もっとも重要な時間

The most important time

 「もっとも重要な時間The most important time」を英語で検索したら、アメリカの公民権運動を指導したキング牧師のテレビ・インタビューが表示された。
 わたしとしては、ぜんぜん違うことを予期していたのだが、思わぬものがあらわれた。
 キング牧師のインタビューを抄訳すると、
「いまが、自分の人生を決める重要な時だ。問題は、君が、本質的な、固い、健全な計画をもっているかどうか。君の計画に必要なもの、一つ目は、自分という威厳、自分という価値、自分という人物に対する深い信念だ。他人は関係ない。二つ目は、原則として、君が取り組む様々な分野で、すばらしさを達成する決意だ。あくまで自分がどうするか、自分で決めていく。樹になれないなら、茂みになれ。公道になれないなら、畦道になれ。太陽になれないなら、星になれ。サイズなんて、関係ない。君がなれるもので、ベストになれ。三つ目は、真善美の永遠の原則に従うことだ。いわゆる豊かな人生は、水晶の階段で、わたしたちのものじゃない。でも、わたしたちは、動き続けなければならない。進み続けなければならない。君が飛べないなら、走れ。君が走れないなら、歩け。君が歩けないなら、這え。なんとしてでも、動き続けろ」
 水晶の階段crystal stairという言葉は、ラングストン・ヒューズという黒人の詩人の「母から子へ」のなかの一行「わたしにとって、人生は、水晶の階段じゃなかった」を踏まえている。ヒューズの詩もすばらしい。最後の連だけ訳すと、
「振り返っちゃいけない。つらくても、階段に腰を下ろしちゃいけない。いま、くじけちゃいけない。なぜなら、お母ちゃんだって、まだ進んでるんだ、かわいい子よ、お母ちゃんだって、まだ登っているんだ。わたしにとって、人生は、水晶の階段じゃなかったけどね」Mother to Son by Langston Hughes
 水晶の階段は、階段の踏み板の表面に水晶が散りばめられていたり、階段の手すりが透明なクリスタルであったり、手すりを支える親柱や柱が水晶であったり、階段全体がキラキラしていたりするような、とても豪華な階段だ。この階段をのぼるのは、白人の富裕層にちがいない。

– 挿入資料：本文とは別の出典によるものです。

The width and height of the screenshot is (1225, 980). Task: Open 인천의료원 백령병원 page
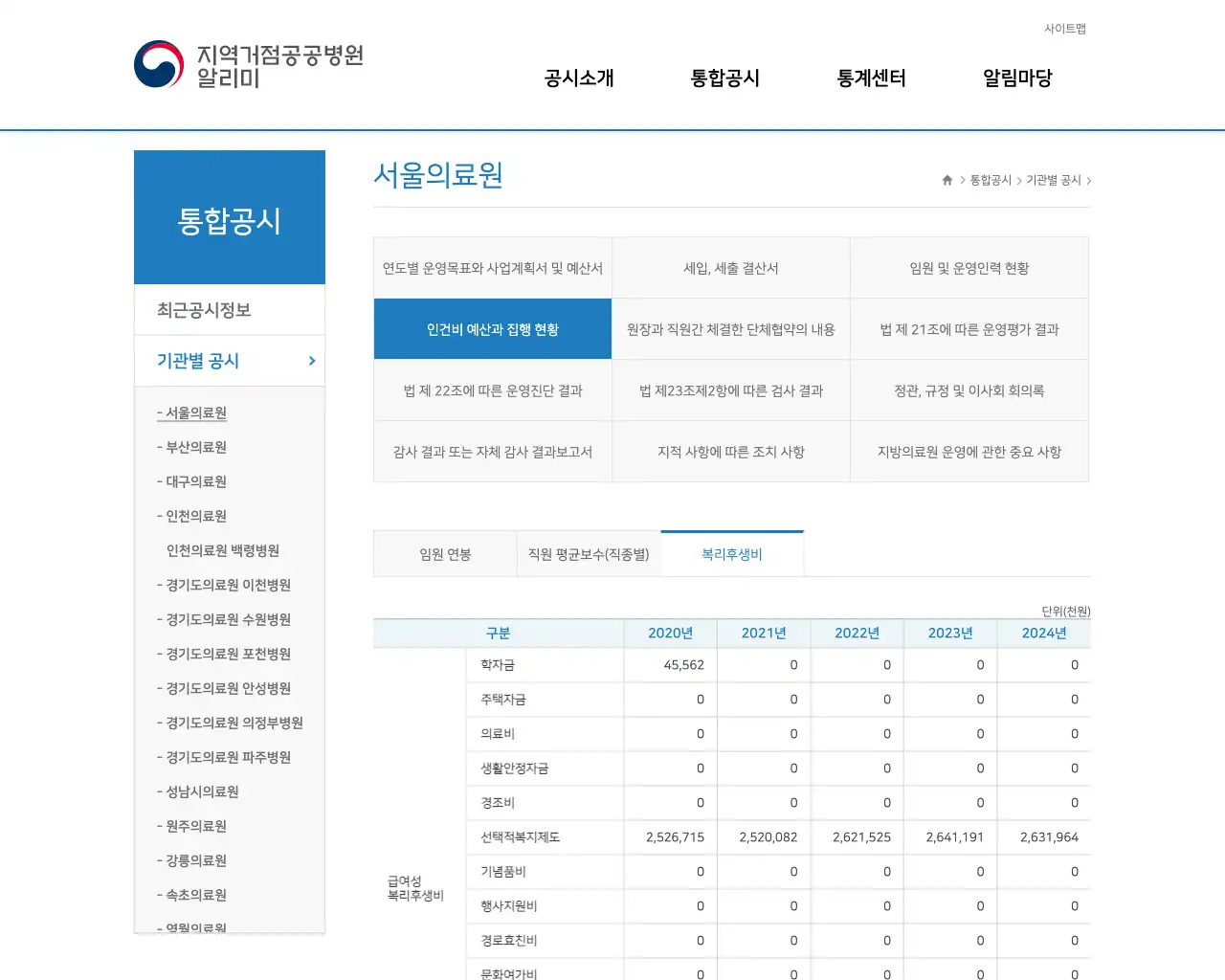coord(222,550)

 いっぽう、公民権運動で全米が揺れ動いていたとき、黒人たちは、鋲が出て、木の破片が散らばる、ボロボロになった板きれの、カーペットのない、むき出しのままの踏み板の階段をのぼり続けていた。そして、一つの踊場にたどり着くと、角を曲がって、また、ガタピシした階段をのぼり続けていたのだ。真っ暗闇に入りこんだことも一度や二度ではなかった。ヒューズの比喩を使ったけれど、黒人たちの苦難が想像できるだろうか。
 苦難を前にして、キング牧師は、「自分の人生を決める重要な時だ」といった。
 自分という威厳、自分という価値、自分という人物に対する深い信念は、すべての人にとって最初に必要なものである。
 君も自分の目標に取り組むとき、まず、この信念があるかどうかを問うてみよう。
 自分という威厳とは、容易に左右されない自分の態度のこと。
 自分という価値とは、容易に左右されない自分の心のこと。
 自分という人物とは、容易に左右されない自分自身のこと。
 さあ、信念を持って、目標につながっている「自分の階段」をのぼっていこう。